The training set is mandatory.
The validation set and test set are optional.

YAML Configuration#

The configuration file of TACE is organized into different fields. All other parameters must be placed under these fields.

defaults: resume_from_model: finetune_from_model: misc: logger: trainer: callbacks: dataset: optimizer: scheduler: synth_metric: loss: model:

Field Descriptions#

defaults (Hydra feature) If you are not familiar with Hydra, you can safely ignore this field and keep the default configuration. We will not cover it here.
resume_from_model Path to a previously saved checkpoint. The model specified here must end with .ckpt and must be a model saved using lightning.pytorch.callbacks.ModelCheckpoint. If this field is provided, training will automatically resume from the given checkpoint instead of starting from scratch.
finetune_from_model Path to a pretrained model. You can use either your own trained model or TACE’s pretrained model we provide for fine-tuning. The filename must end with .pt, .pth, or .ckpt.
misc Miscellaneous options that control settings of the experiment.
logger Specifies the logger to use, such as wandb or tensorboard. If you are already using the WandB logger added in the default field it has already been specified in the logger file, then you do not need to set this field again.
trainer This section directly corresponds to an instance of PyTorch Lightning’s Trainer. All arguments accepted by Trainer can be specified here.
callbacks Functions executed during training, e.g., checkpointing, early stopping, learning rate monitoring, EMA, SWA, etc.
dataset Defines paths and formats of training/validation/test data and dataloader.
optimizer Optimizer configuration (e.g., Adam, AdamW, Muon, SOAP), with parameters like learning rate and weight decay.
scheduler Learning rate scheduler (e.g., ReduceLROnPlateau, CosineAnnealingLR, WSD). Defines how the learning rate changes during training.
synth_metric You can define a custom metric by assigning your own weights to different validation-set errors. This metric can then be used for early stopping, learning-rate scheduling, and similar training controls.
loss Specifies the loss function. (Mainly uses tace.utils.loss.NormalLoss; for other advanced loss functions, refer to the specific documentation.)
model Specifies which model and model architecture parameters to use.

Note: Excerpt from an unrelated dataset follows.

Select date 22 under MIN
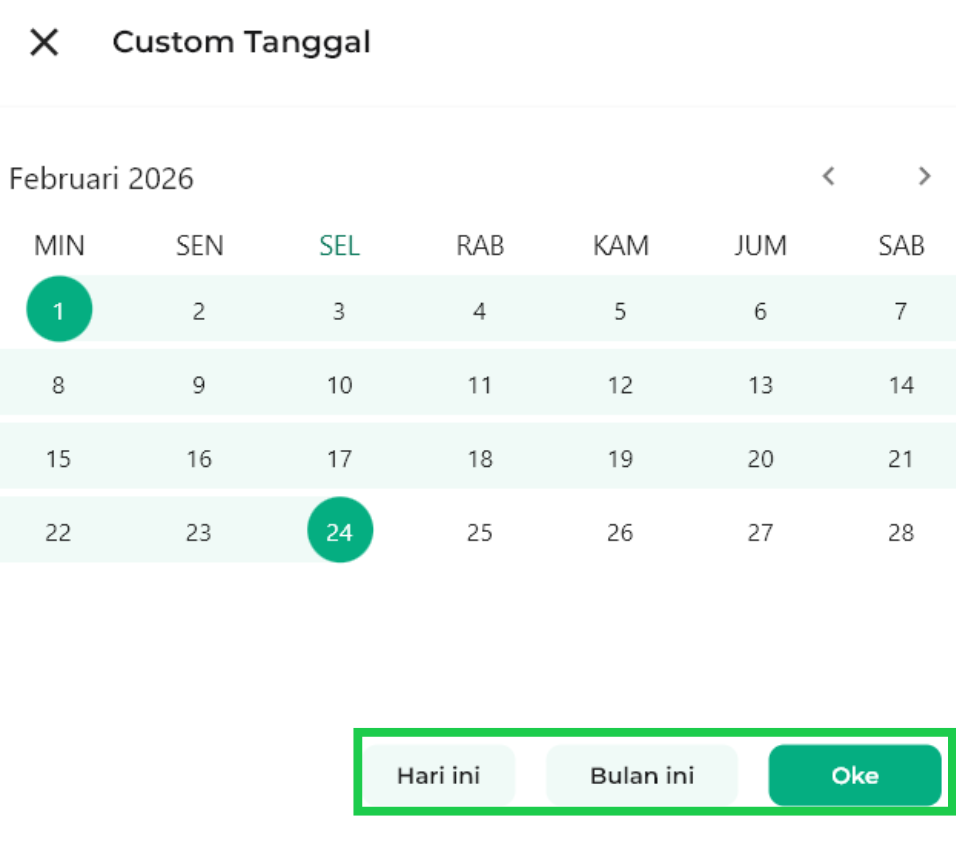The image size is (956, 851). (x=59, y=532)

For detailed parameters in every field, see below:

Detailed hyper-parameter description for each field.

Dataset Format#

Now, we support:

Any file readable by ase.io.read.
ASE database files (.db) created with ase.db.
Fair aselmdb (.aselmdb) created with ase.db.

For large datasets, we support preprocessing and graph construction in advance using the tace-graph command Scripts

Output Files#

During training, TACE automatically generates several directories and files to organize results and logs:

checkpoints_epoch/ Stores trained model checkpoints, these files can be used to resume training, inference or test.
outputs/ Contains standard output files, such as training logs and evaluation summaries.
lightning_logs or wandb_logs/ Logs experiment metrics and training progress if using the Weights & Biases logger. Other logging backends can also be used.
statistics_0.yaml, statistics_1.yaml … Stores statistical information about the training set, such as RMS information of forces. If you are using multi-head or multi-fidelity training, multiple statistics files will be generated for each computation fidelity_idx.

These statistics are computed before each training starting. However, if the file already exists in the current directory, the computation will be skipped and the existing file will be read instead. This means you can modify the statistical information manually if needed.
_tace.yaml A full copy of the configuration file used for this run, which ensures reproducibility of the experiment.

Note

Automatically reading the statistics is equivalent to running the dataloader once in advance, which may sometimes cause subtle effects, though in most cases these can be ignored.